(Stored dataset items)
•••••
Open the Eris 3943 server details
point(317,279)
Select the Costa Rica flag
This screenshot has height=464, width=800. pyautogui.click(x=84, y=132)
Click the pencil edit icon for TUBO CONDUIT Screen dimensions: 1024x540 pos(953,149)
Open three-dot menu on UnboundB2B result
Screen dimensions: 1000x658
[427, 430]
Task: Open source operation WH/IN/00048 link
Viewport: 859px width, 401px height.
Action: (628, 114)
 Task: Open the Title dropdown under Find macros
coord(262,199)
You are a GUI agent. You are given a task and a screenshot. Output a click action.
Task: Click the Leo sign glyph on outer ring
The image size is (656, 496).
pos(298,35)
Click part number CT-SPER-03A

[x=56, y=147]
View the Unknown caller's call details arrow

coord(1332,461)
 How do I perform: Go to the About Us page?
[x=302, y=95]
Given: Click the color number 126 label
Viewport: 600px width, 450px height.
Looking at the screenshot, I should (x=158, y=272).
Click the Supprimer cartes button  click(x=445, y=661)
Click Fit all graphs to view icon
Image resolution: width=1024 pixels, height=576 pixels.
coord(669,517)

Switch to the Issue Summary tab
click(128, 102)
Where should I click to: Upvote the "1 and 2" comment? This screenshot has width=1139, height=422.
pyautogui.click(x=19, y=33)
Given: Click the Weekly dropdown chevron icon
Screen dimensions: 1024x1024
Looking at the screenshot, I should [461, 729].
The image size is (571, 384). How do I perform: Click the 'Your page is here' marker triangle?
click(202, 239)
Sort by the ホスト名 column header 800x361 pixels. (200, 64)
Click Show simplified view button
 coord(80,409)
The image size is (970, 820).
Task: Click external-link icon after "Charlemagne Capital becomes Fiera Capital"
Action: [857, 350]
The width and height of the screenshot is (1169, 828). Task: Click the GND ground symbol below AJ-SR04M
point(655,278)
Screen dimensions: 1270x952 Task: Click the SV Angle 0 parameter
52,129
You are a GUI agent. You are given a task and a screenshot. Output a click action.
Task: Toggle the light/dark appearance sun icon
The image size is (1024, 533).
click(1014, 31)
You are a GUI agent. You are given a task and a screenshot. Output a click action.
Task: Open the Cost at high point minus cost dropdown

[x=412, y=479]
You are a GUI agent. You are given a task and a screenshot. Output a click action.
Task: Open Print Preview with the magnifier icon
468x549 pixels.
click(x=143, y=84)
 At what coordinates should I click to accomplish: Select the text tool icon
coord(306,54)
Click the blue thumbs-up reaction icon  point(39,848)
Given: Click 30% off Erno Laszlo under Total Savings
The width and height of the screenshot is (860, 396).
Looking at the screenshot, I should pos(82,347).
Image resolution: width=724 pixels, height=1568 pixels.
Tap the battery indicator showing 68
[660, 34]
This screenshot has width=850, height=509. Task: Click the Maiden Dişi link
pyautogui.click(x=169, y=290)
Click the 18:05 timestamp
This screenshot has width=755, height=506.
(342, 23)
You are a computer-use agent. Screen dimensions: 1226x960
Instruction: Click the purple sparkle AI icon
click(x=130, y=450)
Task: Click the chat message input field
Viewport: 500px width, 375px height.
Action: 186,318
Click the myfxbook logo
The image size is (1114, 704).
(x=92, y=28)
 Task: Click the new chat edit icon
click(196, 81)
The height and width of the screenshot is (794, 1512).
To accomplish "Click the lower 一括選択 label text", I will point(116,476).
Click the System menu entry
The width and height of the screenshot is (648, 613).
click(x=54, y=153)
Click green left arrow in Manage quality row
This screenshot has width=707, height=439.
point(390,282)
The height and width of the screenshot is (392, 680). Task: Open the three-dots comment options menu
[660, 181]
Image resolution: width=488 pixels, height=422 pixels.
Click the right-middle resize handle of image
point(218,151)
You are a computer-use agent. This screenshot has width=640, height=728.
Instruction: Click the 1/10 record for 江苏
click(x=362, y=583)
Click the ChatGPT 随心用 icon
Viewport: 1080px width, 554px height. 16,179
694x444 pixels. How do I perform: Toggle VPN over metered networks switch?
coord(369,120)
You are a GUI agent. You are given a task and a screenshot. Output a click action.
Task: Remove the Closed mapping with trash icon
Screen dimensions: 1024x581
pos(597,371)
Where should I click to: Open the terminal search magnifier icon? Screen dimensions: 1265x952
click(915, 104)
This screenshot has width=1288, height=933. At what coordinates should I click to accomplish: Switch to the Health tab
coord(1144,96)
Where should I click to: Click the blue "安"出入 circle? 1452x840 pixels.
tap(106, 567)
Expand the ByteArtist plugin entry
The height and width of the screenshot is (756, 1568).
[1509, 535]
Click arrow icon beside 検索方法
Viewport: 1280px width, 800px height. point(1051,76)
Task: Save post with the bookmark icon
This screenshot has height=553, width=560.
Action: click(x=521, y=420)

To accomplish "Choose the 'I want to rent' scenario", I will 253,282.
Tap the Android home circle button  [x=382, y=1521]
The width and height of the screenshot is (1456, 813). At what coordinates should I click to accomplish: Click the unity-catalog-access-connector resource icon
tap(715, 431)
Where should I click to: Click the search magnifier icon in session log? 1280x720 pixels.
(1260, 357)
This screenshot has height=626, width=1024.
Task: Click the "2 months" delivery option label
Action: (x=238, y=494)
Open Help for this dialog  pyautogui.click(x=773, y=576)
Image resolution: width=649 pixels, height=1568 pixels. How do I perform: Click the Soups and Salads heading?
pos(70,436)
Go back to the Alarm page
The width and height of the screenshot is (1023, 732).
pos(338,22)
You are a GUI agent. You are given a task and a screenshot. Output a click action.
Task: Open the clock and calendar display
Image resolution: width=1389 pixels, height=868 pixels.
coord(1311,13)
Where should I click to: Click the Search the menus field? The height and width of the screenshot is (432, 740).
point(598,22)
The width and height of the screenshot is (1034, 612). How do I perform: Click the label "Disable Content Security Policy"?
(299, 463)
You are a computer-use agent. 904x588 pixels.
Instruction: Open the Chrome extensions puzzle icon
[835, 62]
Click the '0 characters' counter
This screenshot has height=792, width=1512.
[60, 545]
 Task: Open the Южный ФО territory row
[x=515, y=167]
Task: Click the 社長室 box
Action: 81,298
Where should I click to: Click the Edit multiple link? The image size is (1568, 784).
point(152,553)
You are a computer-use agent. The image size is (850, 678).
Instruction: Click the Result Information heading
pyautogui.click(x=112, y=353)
•••••
All lines in the entries above that include "computer" should be found and copied.

- OUTPUT FOR THIS TASK:
You are a computer-use agent. Screen dimensions: 1226x960
You are a computer-use agent. This screenshot has width=640, height=728.
You are a computer-use agent. 904x588 pixels.
You are a computer-use agent. The image size is (850, 678).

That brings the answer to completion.